RECON

RECON: a package for automated de novo identification of repeat families from genomic sequences

Description

Proper identification of repetitive sequences is an essential step in genome analysis. The RECON package performs de novo identification and classification of repeat sequence families from genomic sequences. The underlying algorithm is based on extensions to the usual approach of single linkage clustering of local pairwise alignments between genomic sequences. Specifically, our extensions use multiple alignment information to define the boundaries of individual copies of the repeats and to distinguish homologous but distinct repeat element families. RECON should be useful for first-pass automatic classification of repeats in newly sequenced genomes.

User Tips

Organize the initial all-vs-all pairwise comparison carefully. It may save up to half of the time. In particular, avoid collecting self hits. Self hits can slow down RECON significantly. In addition, if you are using RECON1.03 or lower, they may also cause the program to crash.

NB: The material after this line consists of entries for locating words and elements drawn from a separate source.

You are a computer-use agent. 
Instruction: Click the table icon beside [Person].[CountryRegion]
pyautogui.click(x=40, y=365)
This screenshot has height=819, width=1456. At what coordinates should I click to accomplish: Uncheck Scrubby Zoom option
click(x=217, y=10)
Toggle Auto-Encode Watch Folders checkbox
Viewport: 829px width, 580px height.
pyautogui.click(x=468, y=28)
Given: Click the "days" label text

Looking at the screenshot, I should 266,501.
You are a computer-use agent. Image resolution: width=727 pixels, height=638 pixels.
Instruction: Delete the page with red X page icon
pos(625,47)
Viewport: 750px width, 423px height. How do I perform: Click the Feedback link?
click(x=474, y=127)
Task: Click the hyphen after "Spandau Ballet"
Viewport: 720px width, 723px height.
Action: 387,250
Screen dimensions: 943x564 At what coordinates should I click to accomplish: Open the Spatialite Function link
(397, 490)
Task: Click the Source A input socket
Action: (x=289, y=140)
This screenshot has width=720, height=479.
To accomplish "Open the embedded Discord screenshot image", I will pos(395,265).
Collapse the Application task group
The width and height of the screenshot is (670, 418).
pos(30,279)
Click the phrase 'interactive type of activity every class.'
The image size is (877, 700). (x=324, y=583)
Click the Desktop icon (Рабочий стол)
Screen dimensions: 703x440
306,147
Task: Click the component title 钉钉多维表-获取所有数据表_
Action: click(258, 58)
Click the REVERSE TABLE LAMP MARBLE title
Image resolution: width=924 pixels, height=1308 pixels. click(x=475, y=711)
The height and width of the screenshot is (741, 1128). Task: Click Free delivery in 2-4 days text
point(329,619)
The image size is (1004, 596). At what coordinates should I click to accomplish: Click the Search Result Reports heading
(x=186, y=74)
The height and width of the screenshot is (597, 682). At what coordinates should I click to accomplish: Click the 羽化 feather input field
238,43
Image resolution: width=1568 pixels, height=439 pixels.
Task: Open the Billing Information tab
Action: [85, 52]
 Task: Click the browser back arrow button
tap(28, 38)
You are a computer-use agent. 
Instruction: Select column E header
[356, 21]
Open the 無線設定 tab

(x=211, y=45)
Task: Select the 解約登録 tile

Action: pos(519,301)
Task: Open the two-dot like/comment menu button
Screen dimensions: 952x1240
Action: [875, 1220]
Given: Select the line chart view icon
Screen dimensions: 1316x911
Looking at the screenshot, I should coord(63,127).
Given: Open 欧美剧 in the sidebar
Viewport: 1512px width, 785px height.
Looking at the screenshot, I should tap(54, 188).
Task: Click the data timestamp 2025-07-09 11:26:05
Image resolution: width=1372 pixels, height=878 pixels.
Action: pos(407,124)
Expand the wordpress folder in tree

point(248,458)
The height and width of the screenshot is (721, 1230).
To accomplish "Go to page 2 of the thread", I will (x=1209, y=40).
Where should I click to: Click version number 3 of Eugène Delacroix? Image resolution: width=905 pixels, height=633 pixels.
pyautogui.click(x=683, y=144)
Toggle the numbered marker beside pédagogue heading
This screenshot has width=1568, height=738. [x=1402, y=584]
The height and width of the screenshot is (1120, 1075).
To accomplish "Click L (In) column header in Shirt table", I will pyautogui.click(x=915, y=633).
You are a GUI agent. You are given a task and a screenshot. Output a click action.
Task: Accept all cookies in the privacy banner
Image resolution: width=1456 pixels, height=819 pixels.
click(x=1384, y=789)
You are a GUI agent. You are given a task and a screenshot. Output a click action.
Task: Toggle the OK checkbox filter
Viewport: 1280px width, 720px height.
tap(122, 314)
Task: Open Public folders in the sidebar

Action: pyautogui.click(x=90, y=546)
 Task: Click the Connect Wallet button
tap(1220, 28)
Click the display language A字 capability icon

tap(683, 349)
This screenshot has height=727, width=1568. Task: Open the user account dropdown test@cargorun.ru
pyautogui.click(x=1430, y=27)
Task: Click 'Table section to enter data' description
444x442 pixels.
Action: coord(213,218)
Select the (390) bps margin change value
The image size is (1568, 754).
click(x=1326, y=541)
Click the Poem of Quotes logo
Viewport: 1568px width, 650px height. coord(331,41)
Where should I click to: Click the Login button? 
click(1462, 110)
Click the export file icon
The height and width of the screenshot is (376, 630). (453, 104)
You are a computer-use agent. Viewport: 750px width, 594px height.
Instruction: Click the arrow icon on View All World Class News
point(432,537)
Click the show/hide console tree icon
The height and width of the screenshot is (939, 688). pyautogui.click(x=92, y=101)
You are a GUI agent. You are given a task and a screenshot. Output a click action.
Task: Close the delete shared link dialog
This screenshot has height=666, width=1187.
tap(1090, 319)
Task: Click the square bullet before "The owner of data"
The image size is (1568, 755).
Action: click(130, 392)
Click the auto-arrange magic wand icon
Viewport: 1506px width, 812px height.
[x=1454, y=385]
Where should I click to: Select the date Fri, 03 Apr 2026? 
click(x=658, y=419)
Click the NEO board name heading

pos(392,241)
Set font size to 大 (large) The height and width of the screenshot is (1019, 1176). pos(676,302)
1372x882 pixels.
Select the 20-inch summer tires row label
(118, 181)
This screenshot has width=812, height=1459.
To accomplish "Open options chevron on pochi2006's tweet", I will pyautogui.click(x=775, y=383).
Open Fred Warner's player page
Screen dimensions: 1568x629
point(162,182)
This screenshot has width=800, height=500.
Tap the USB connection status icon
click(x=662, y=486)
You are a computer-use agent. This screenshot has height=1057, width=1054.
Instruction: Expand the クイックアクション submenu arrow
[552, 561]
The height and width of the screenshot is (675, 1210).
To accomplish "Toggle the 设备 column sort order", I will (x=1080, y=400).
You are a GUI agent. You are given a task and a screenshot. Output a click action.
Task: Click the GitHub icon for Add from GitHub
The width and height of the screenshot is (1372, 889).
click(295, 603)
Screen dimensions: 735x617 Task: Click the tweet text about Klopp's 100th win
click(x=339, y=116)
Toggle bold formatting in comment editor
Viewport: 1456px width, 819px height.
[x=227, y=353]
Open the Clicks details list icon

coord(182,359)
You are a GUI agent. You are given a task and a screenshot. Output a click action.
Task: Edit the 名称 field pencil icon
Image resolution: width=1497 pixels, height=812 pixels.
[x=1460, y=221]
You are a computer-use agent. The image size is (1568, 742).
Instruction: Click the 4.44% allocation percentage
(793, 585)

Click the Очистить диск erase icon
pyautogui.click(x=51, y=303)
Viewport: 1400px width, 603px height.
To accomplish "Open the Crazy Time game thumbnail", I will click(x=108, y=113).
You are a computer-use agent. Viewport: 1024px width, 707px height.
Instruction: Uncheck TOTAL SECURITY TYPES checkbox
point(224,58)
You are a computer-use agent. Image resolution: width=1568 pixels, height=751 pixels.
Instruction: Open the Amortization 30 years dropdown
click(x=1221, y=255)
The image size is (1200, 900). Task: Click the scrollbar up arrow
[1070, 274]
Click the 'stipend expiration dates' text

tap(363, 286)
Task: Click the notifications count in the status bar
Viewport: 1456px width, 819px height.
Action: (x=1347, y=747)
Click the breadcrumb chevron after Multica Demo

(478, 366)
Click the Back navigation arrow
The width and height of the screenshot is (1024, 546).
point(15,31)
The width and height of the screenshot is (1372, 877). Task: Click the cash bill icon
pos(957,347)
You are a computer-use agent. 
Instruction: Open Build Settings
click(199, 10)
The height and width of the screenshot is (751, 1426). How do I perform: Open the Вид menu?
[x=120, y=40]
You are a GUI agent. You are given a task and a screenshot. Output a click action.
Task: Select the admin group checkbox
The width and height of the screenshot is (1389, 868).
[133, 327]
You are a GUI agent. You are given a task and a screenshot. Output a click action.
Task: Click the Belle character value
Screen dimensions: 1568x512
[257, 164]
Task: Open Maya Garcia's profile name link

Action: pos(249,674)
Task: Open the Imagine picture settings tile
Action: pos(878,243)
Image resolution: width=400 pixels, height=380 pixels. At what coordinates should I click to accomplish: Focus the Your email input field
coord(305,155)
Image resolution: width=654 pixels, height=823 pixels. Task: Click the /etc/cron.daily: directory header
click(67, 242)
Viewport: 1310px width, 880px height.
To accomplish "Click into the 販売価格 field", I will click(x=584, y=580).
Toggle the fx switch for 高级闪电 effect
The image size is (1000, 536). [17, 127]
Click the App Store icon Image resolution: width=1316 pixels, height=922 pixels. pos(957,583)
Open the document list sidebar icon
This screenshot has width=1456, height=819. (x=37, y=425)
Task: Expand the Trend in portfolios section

You may need to re-name your input sequences. Some sequence names are not properly recognized by the program for no apparent reason. A safe choice would be something like "seq123456", i.e., the string "seq" followed by a number. I'm working on this one.

Typically, I only focus on families with >= 10 copies. I would build consensus sequences for these families, then use the consensuses to annotate the genomic sequences (using RepeatMasker). This way, I can recover older/more divergent members of the families which were not detected in my initial all-vs-all BLAST.

If you have more than 30 to 50Mb sequences, you should consider taking an incremental approach as described in the RECON paper.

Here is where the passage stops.